### TASK STATEMENT:
Go through the entries below. Copy out every line that contains "computer".
# # # # #
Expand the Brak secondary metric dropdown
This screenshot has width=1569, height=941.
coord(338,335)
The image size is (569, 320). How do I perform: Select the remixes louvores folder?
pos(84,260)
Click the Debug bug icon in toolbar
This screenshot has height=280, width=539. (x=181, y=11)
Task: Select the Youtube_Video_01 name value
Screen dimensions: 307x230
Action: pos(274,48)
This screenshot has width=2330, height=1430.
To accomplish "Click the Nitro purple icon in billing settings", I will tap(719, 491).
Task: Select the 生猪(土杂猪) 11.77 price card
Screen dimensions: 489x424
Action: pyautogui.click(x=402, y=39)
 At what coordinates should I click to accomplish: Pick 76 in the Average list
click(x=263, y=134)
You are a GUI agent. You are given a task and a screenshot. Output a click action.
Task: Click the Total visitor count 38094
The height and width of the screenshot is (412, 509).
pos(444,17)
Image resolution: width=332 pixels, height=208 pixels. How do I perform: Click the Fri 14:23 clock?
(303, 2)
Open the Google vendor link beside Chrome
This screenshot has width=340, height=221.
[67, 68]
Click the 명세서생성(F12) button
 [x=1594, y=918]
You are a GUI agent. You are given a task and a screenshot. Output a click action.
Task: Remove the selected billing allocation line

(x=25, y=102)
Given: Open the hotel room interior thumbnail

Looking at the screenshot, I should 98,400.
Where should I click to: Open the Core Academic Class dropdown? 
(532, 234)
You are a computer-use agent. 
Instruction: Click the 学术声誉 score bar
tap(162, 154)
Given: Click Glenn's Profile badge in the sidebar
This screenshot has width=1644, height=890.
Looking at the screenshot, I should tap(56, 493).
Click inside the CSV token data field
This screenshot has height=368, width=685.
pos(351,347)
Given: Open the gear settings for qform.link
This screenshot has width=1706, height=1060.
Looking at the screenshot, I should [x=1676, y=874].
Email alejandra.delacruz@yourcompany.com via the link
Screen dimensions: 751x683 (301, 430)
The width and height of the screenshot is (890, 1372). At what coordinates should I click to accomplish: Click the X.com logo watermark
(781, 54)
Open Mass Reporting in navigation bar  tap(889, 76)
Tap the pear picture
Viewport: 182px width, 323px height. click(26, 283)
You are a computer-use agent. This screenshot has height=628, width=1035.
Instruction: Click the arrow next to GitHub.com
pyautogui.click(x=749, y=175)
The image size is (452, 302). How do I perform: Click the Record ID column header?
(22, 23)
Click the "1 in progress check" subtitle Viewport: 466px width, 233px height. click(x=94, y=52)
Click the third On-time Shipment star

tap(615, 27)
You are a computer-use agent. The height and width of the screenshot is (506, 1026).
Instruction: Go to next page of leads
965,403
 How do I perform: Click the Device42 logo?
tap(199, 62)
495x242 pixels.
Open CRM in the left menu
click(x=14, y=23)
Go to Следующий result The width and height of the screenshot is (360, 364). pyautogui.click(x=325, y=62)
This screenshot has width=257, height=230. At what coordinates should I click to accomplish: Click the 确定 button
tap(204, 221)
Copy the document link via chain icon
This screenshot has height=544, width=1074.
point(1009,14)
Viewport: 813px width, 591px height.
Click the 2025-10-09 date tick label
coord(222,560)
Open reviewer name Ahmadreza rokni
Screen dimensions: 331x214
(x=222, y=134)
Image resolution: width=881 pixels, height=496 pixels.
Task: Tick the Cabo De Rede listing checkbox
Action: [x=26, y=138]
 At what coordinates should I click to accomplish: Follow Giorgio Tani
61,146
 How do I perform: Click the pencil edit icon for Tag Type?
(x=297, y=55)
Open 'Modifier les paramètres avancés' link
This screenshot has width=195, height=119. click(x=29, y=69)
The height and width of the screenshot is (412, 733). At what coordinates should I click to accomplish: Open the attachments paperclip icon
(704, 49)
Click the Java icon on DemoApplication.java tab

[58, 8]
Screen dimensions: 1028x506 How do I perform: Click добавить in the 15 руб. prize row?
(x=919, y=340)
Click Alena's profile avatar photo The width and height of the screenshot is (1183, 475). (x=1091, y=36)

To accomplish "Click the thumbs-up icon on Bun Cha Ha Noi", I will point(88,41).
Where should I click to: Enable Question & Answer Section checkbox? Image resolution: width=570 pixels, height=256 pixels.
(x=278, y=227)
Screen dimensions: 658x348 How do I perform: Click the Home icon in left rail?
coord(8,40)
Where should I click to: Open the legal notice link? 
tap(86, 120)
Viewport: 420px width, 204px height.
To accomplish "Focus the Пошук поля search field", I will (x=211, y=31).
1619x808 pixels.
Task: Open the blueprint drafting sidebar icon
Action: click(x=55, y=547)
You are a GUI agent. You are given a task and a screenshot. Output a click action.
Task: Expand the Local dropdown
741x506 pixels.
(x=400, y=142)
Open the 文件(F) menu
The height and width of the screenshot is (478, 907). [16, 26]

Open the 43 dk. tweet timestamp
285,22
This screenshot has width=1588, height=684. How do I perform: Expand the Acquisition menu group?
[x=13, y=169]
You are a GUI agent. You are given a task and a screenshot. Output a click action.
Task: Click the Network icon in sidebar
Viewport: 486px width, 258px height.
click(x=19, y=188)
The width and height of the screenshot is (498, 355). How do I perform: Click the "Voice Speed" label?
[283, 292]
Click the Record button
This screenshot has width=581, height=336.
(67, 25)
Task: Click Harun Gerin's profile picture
# # # # #
### RESPONSE AREA:
You are a computer-use agent. 
You are a computer-use agent. This screenshot has height=628, width=1035.
You are a computer-use agent. The height and width of the screenshot is (506, 1026).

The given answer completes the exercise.